Russia's dazzling new talent Alexandra Trusova successfully defended her women's title at the Junior Figure Skating World Championships in Zagreb today as the ice dancing gold went to Canada's Marjorie Lajoie and Zachary Lagha.
Trusova had trailed compatriot Anna Shcherbakova after the women's short programme at Dom Sportova in the Croatian capital, scoring 72.49 points to her rival's 72.86, but moved ahead in the final day's free programme to finish with a winning total of 222.89.
The 14-year-old is already one of best competitors in the world but has so far not been able to compete at senior level due to rules on age.
She won the Russian junior title in January with a free programme score of 164.44 points, higher than the current world record set by compatriot and Olympic champion Alina Zagitova.

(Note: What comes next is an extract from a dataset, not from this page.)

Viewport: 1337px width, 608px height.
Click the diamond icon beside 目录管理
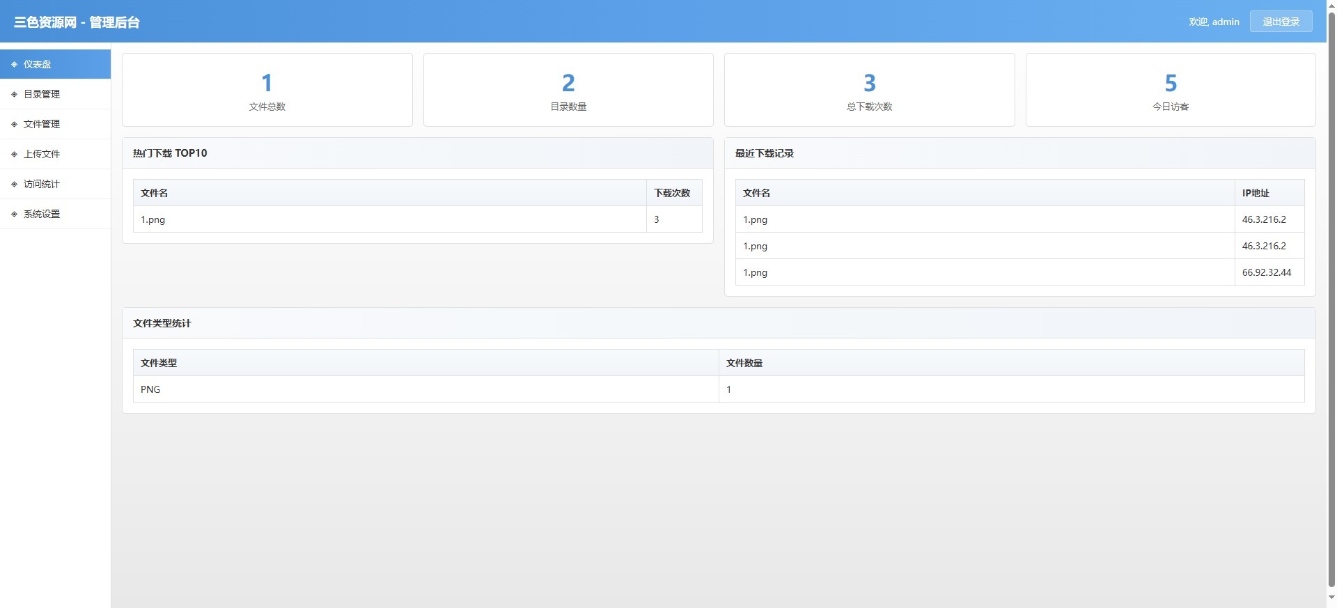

This was not recognised by the International Skating Union, however.
Shcherbakova took silver on 219.94 in front of Ting Cui of the United States, who totalled 194.41 having finished third in the previous day's competition.

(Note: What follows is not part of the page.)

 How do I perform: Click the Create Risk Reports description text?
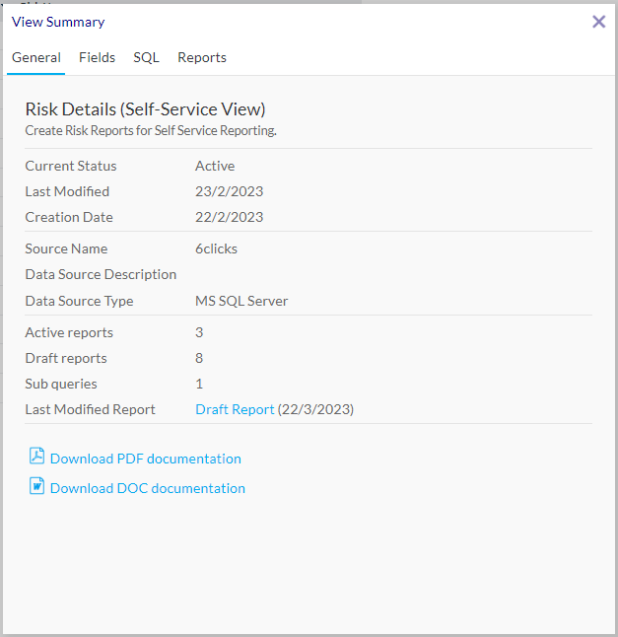[x=150, y=130]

Lajoie and Lagha compiled a total of 176.10 points, performing to the Warsaw Concerto by Richard Addinsell, to win their first medal at these Championships in their fourth consecutive appearance.
They ended a 13-year wait for Canadian gold after reigning Olympic champions Tessa Virtue and Scott Moir won in 2006.
Russia's Elizaveta Khudaiberdieva and Nikita Nazarov took silver on their debut with 171.22 and bronze went to their compatriots Sofia Shevchenko and Igor Eremenko, who totalled 170.43.
Lagha, 19, said: "In the past two years we had a lot of disappointing results - sixth in the [Grand Prix] final last year in Nagoya, from second to fourth place at Junior Worlds last year, fourth at the final by 0.03 points in our own country.
"After each of those competitions we still stood up and we analysed our programme.
"We're really happy that the work finally paid off."
Lajoie, 18, said: "We feel amazing about this [being the first Canadians to win since 2006], especially since they are our inspiration and we hope to follow in their footsteps."